What about the "Sir Humphrey" , the Permanent Secretary and therfore the Accounting Officer of the Home Department at the time. i.e. Sir John Gieve.

Sir John is now the Deputy Governor of the Bank of England, with a vote on the level of the Bank of England's official Interest Rates, which affect the entire UK economy !


And another :

Last week the 56-year-old career civil servant returned to Westminster for a grilling by the Home Affairs Select Committee about why more than 1,000 prisoners were not even considered for deportation after serving their jail sentences. "There were failings in the handling of foreign prisoners which I regret," Gieve told the committee. "I am not trying to excuse the inexcusable."

Gieve has also been criticised over the running of the Immigration and Nationality Directorate and his failure to give a full account of how the nanny of Kimberly Quinn, David Blunkett's former lover, was given a visa.

In recent weeks, the Home Office has come under fire from several corners. Charles Clarke, the former home secretary, called the department "dysfunctional", while Clarke's successor, John Reid, recently judged it "not fit for purpose".

You have to be impressed with a chap who can preside over so much disaster and is still prepared to share his wisdom with us on prime time TV (tonight's Panorama). What's Hebrew for 'chutzpah' again ?

To be fair to Gieve and his colleagues, house prices were roaring ahead long before 2006. It was around 2005 that I started to get unsolicited invites to buy-to-let seminars at snazzy hotels, one of the signs that the market is heading for a peak. And doing the right thing would probably have cost the members of the Monetary Policy Committee their jobs. Instead it'll cost ours.

5 comments:

Anonymous said...

This is what is so infuriating about these b*****ds.

No matter how much they **** up they never suffer.They just move sideways into a never ending succession of sinecures, all funded by us until the day they die.

If he was in the private sector,he would struggle to find any job at all once people knew his record.

Anonymous said...

Looking at the house prices for the area I lived in, they seemed to double between 1999 and 2003. From there until 2007 there was perhaps 15/20% growth.

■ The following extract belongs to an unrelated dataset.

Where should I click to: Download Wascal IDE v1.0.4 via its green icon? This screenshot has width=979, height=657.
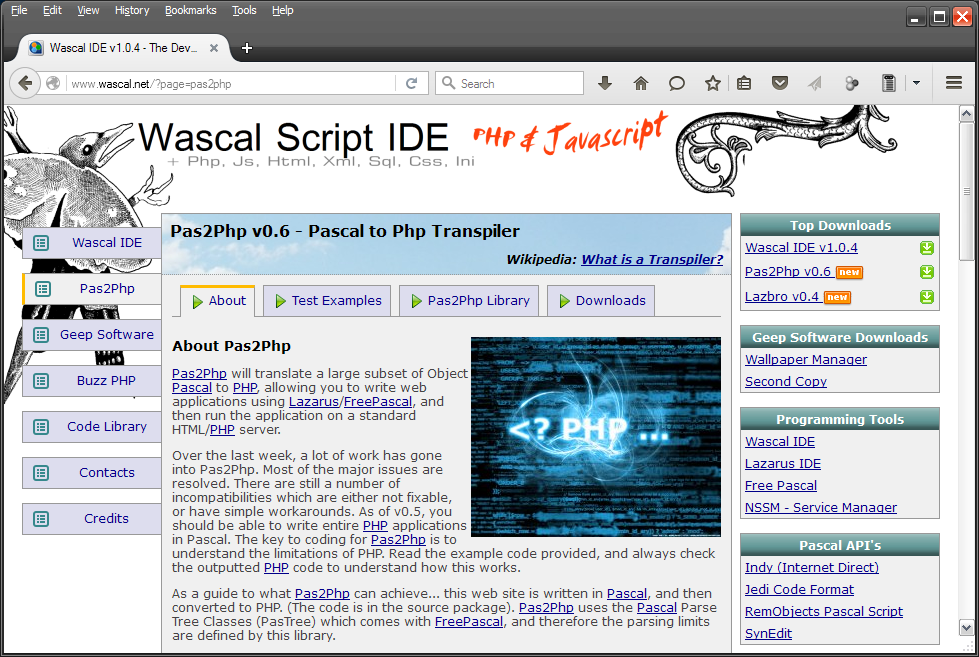[x=926, y=247]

The bubble grew between 1999 and 2003. It could have been deflated from then on, but Labour didn't have the balls - why not float on the apparent prosperity and popularity? No democratic government, reliant upon votes, would have taken corrective measures, partly because they know the opposition would have done what they themselves did prior to 1997 - exploit it for political gain, regardless of the effect on the country.

Anonymous said...

"They just move sideways into a never ending succession of sinecures"

He knows where the political bodies are buried. If you are the government, you have a choice about well-informed incompetents - you can take the principled stand, and fire them. You then run the risk of getting crucified in the press when he/she tells tales.

Or you can pay an insignificant (to them) amount of other people's money to keep them quiet.

A no-brainer, really, if you are a politician.

Anonymous said...

Rob 11:08 PM

Yes, but I wonder how much of a brain is required before even a politician understands,that moving an incompetent sideways into such a potentially crucial job as Deputy Governor of The Bank of England,is not a smart move.

The scenario you describe could have been satisfied just as easily by making him Deputy Governor of Parkhurst Prison on the Isle of Wight or some equally harmless position,approximating to his talents.

Anonymous said...

That's one of the problems with loss of Empire. Once a well-informed incompetent could be sent to govern Bermuda (i.e. front up for whichever competent person was actually doing it).